On Tuesday, Justice Oguttu Mboya of the Environment and Lands Court ordered Rachel Nduta Mwaura to vacate and hand over the one-acre property to her nephew Raoul Emanuel Muchene within 120 days or be forcefully evicted.
The judge determined that Muchene was the lawful owner of the disputed land, which he inherited from his father, and that the woman had no proprietary right to claim ownership.
“The evidence placed in court demonstrates that the woman was on a mission to defeat and defraud her brother’s son. She abused the courtesy which her brother extended to her to stay on the disputed land and cannot claim ownership,” Justice Mboya Mboya.
“Her claim of adverse possession is misguided and borne out of greed aimed at defrauding her nephew. She had entered and occupied the property through the authority of her late brother and cannot turn around to grab the land.”

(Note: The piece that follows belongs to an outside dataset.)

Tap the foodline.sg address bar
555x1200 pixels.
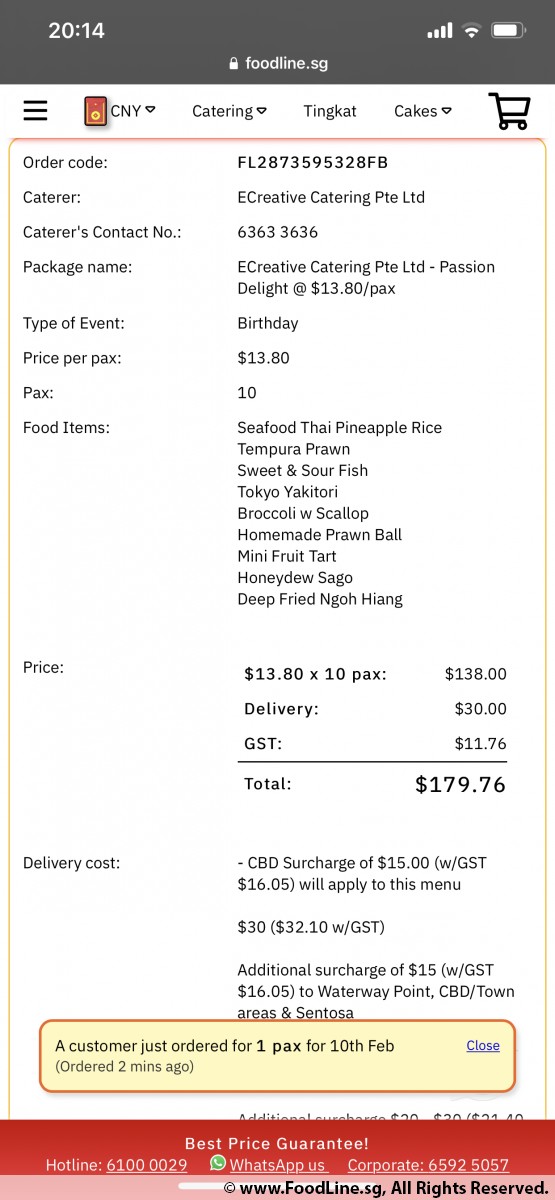point(278,63)
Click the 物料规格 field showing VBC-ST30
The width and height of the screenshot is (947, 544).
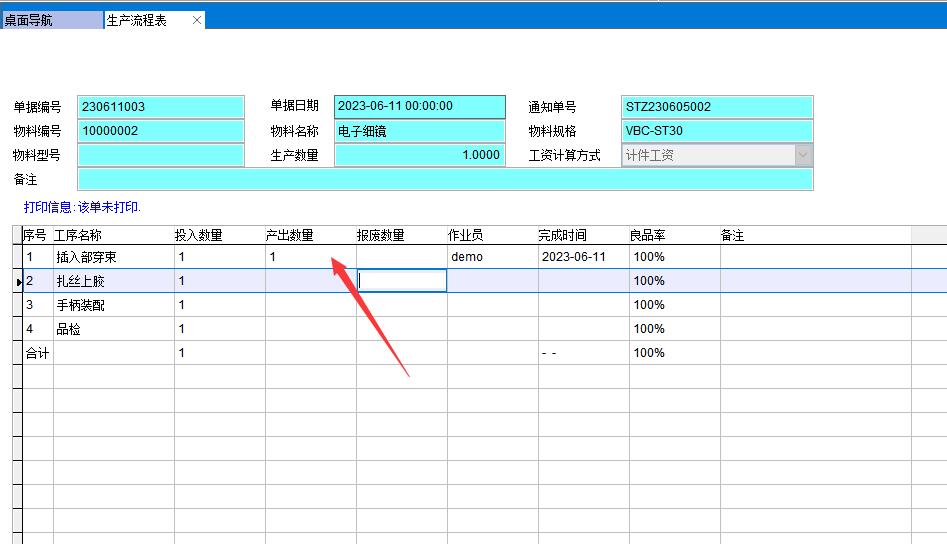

Muchene sued his aunt claiming that she took advantage of his absence in the country to grab his land where she built a residential house and commercial apartments.
In documents filed in court, Muchene said his grandfather Caxton Mukiri Muchene was survived by five children including his dad, who was bequeathed the suit land in accordance with the customary law which requires that the first-born son inherits the family homestead.
He told the court that his aunt and her two children were allowed to temporarily live in the home after she separated from her husband since she had no accommodation.
“The late grandfather in agreement with the family allowed her back into the property to temporarily stay there as she prepared to develop her share from the family property,” read court documents.
Muchene told the court that they allowed her to stay there as they lived and worked in the UK and had no immediate plans to develop the said property. When his father retired from the UK and returned to Kenya to develop a home for his family on the property, Nduta declined to surrender the property.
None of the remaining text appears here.